__TASK PROMPT__
Without carrying over a single picture, write out the records below exactly.

------ DATA TO USE

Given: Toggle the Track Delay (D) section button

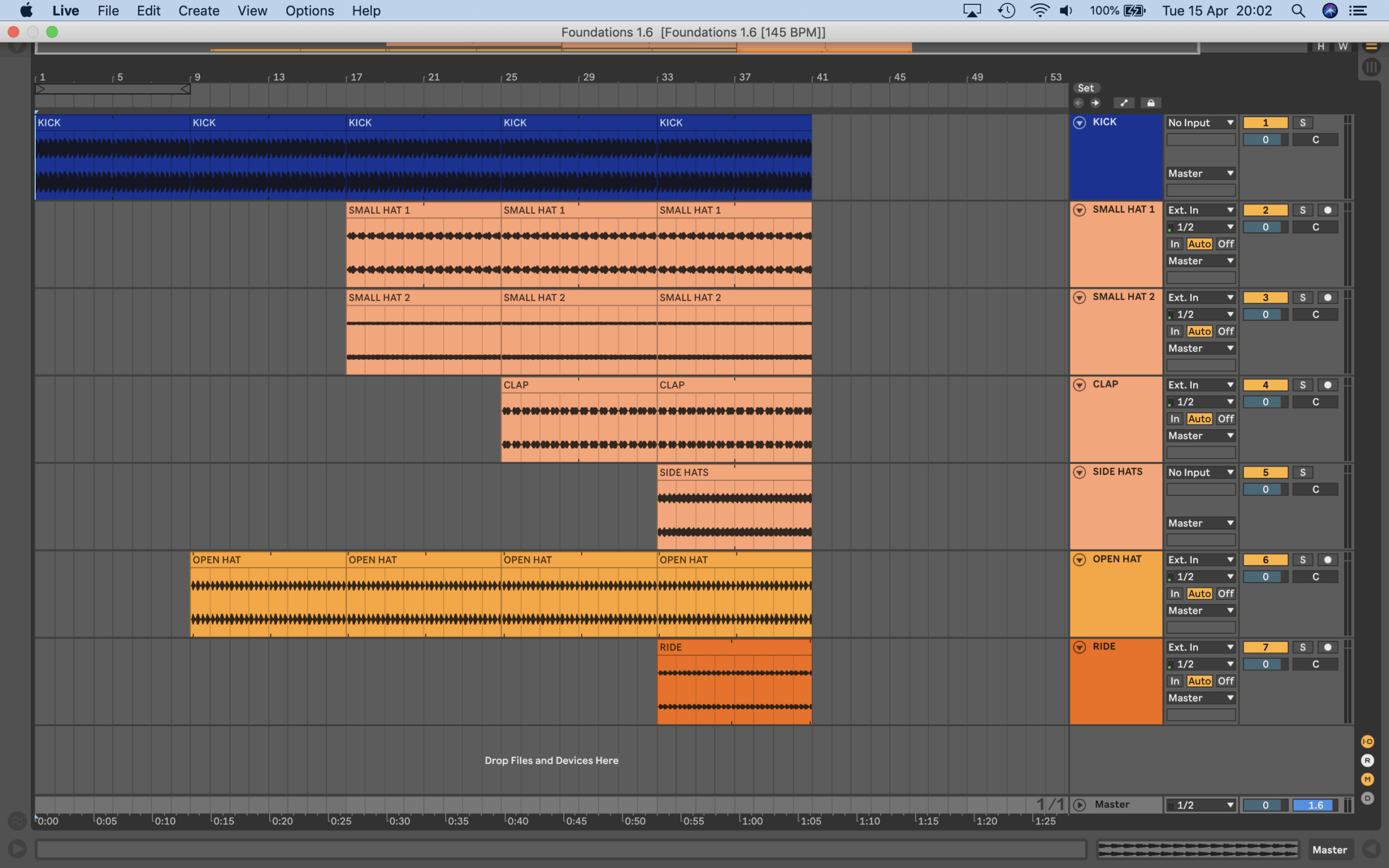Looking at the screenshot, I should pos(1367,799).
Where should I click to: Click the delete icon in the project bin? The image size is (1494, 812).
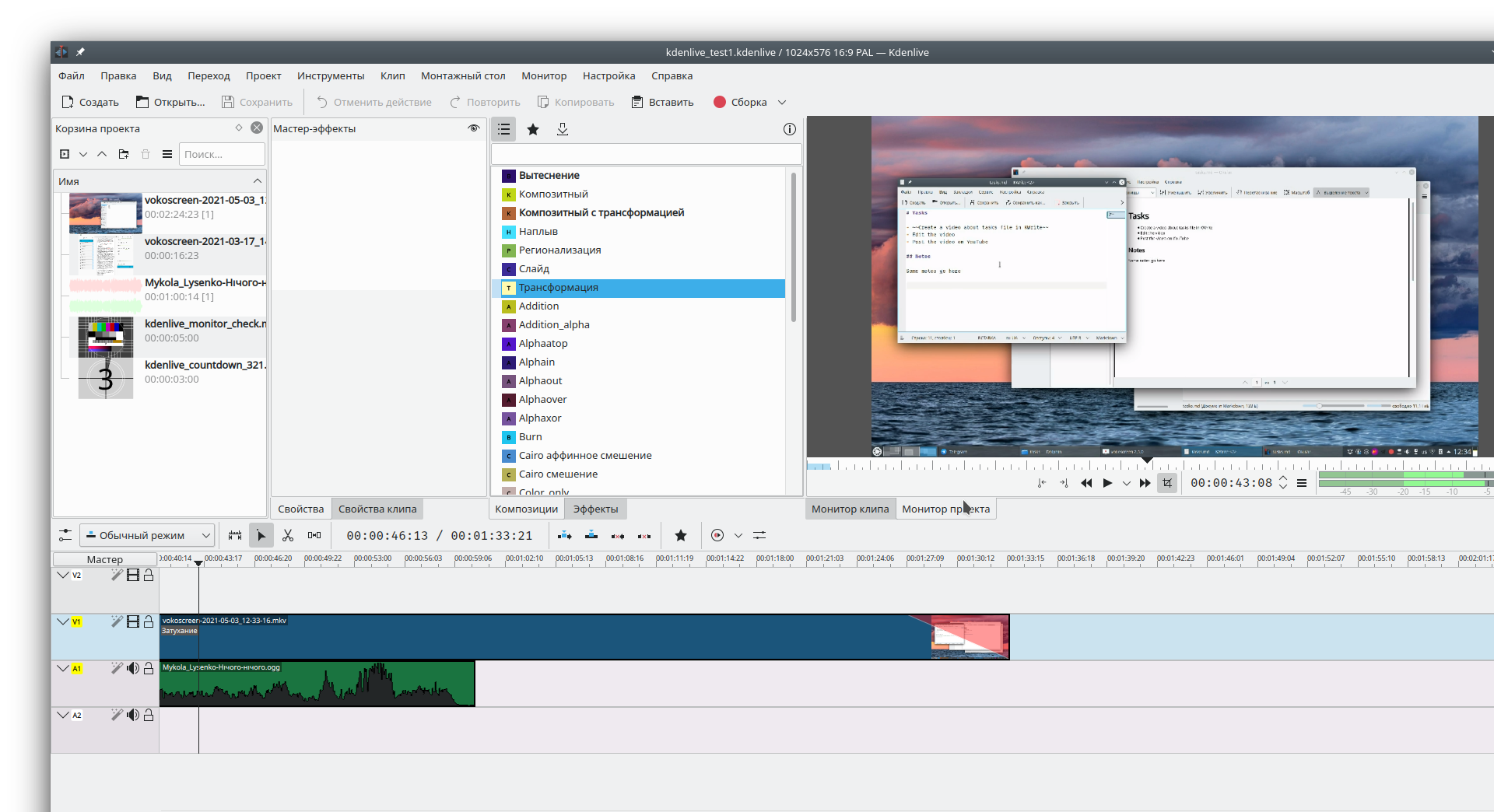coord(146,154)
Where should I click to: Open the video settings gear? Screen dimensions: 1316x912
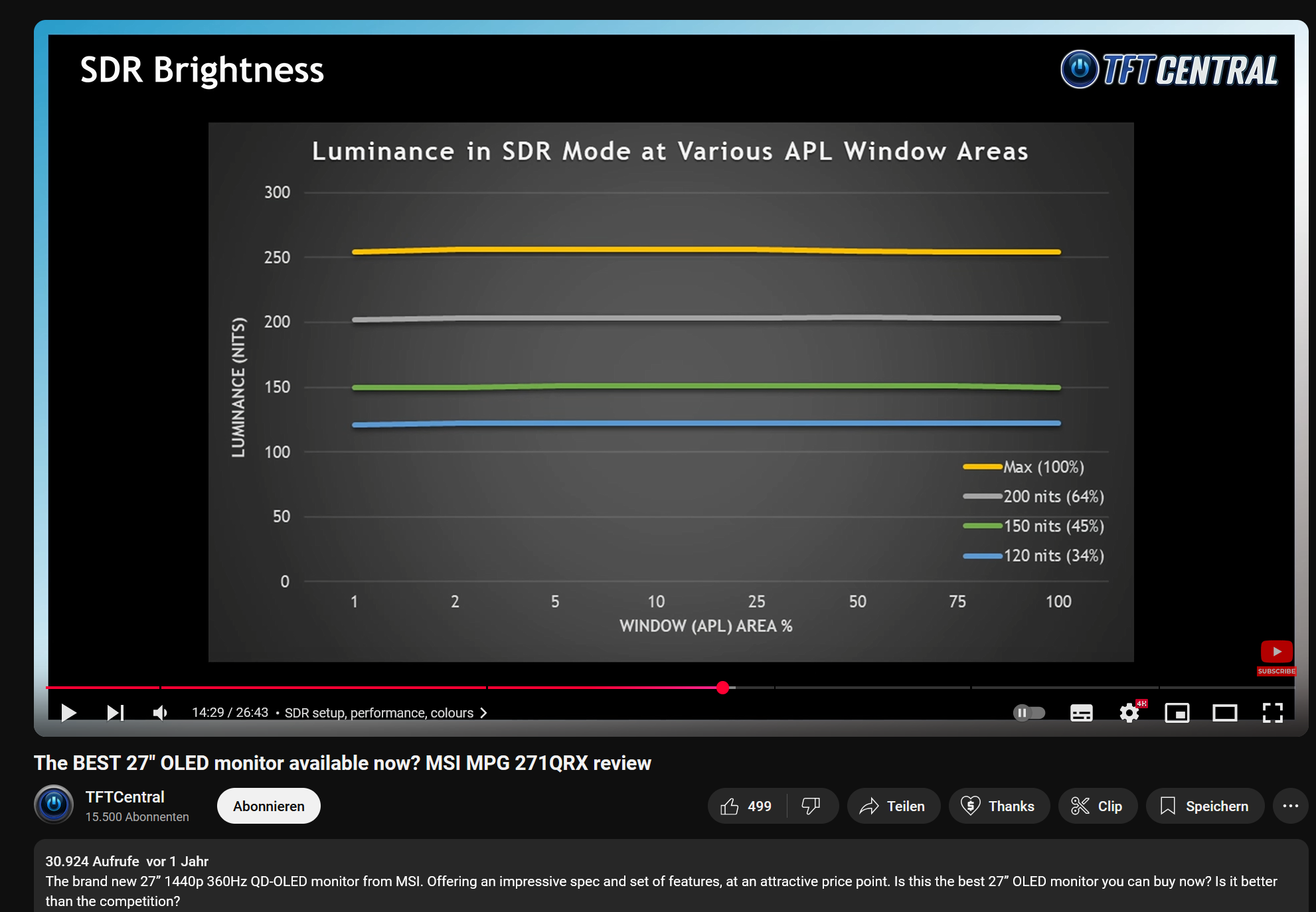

------------

__ANSWER SECTION__
Given: Toggle the Track Delay (D) section button

Looking at the screenshot, I should pos(1367,799).
Where should I click to: Click the delete icon in the project bin? The image size is (1494, 812).
coord(146,154)
Where should I click to: Open the video settings gear? Screen dimensions: 1316x912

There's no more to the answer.